Even if you’re not planning to expand your scope, you can use historical performance data to proactively identify issues. For example, let’s say, your QRadar monitors a new e-commerce website. The number of logs you get depends on the traffic your website has. With the historical data, you will be able to identify a performance trend: as the e-commerce website becomes more popular, the EPS increases and the CPU/Memory usage also increases. With this data, you will be able to estimate at which point in time you will need a hardware upgrade, avoiding any unexpected system outages due to lack of resources.
Another very interesting data that I found in this report was the “Event Average Payload Size”, which as the name says, tells you the average size of logs received. This can be very useful to identify hard drive requirements when expanding your EPS.

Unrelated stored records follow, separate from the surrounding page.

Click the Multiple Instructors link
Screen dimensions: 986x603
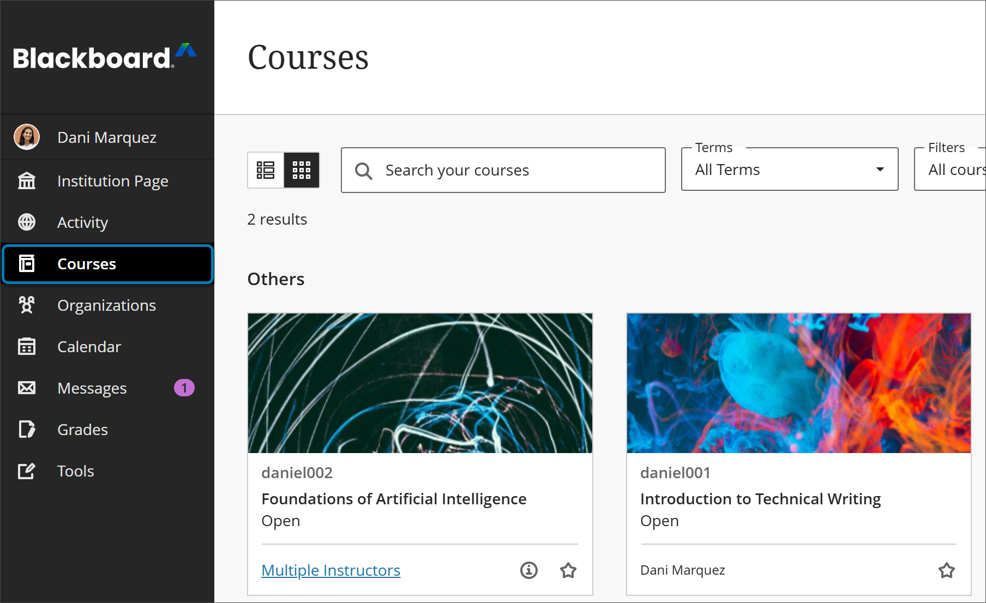point(330,570)
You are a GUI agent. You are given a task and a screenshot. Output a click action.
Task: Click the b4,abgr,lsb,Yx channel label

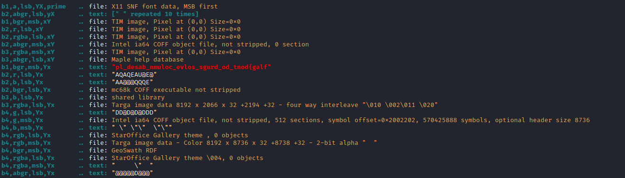click(x=28, y=173)
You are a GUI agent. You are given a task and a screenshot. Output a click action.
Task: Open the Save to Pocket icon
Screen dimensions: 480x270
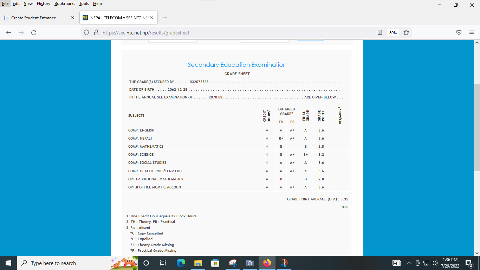[x=459, y=33]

Using the same plugin I was also able to identify heavy reports and rules that were severely impacting the performance of my QRadar environment. After reviewing and fixing the queries of the reports and rules, it was noticed a considerable reduction in the CPU usage.

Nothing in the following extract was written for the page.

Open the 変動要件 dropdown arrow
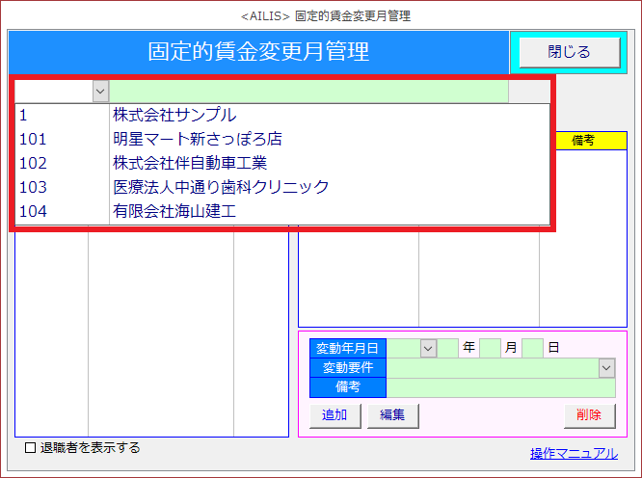The image size is (642, 478). (606, 367)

Monitoring the performance of your system puts you in a proactive posture in relation to your environment. Being proactive means that you will not be firefighting issues as before, but instead, monitoring and planning upgrades ahead to avoid issues even before they happen.

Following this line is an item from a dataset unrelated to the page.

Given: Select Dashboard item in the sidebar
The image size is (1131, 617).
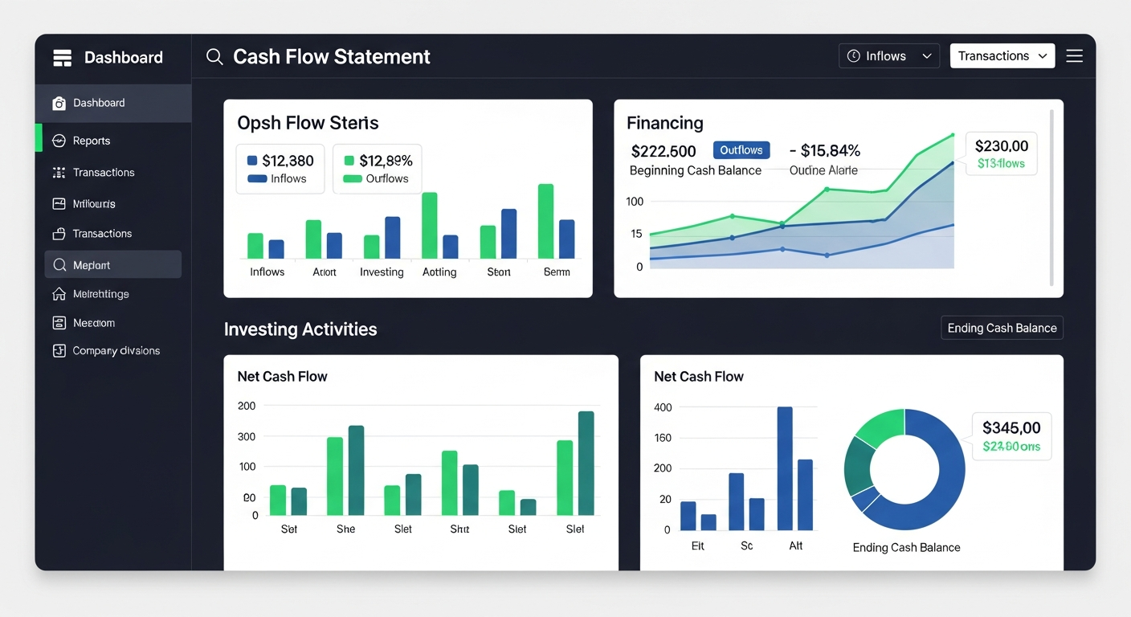Looking at the screenshot, I should [99, 103].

One of the most interesting features introduced on QRadar 7.2.6 is the AppExchange, which allow you to install plugins (or also called, QRadar Apps) within just few clicks. Last week I came across a very interesting app called Health Check Framework (HCF) that allows you to perform health checks on your QRadar platform. What I found interesting is that the plugin brings you information that you would need to spend hours trying to find in the complicated QRadar log files or that you would need to be manually running scripts on the server. The plugin also creates for you real-time dashboards showing information around data compression, index file usage, EPS usage, and others.
The plugin, which can be easily installed through the IBM AppExchange, is developed by a company called Science Soft, you can check their app details in their website, but here’s the main features that caught my attention:
- HCF provides a 360-degree view of all essential characteristics of QRadar operation. It indicates deviations, which allows security officers to take urgent steps to fix them.
- QRadar health check can be both scheduled and started manually on demand, and its results are provided as a report.
- HCF assesses QRadar’s state with 60+ operational metrics that are configured into 25 health markers showing either ‘OK’ or ‘Failed’ and reported in an email to HCF subscribers.
- The reports describe how well the security system components are connected to QRadar and if there are security events that are not classified.
- Ability to create a system-health baseline using the called “health markers”, which are are like a snapshot of QRadar, allowing you to compare the health status over a period of time.
- ‘Failed’ markers are followed by recommendations on further actions.
The HCF app has been helping me to troubleshoot performance issues and helped me to proactively identify some issues (for example, that my server was using almost all of its RAM memory in a constant trend). The app also reduced the amount of time I spend analyzing the QRadar log files, so it may be useful for you to keep control of your SIEM environment and increase the ROI of your SIEM investment.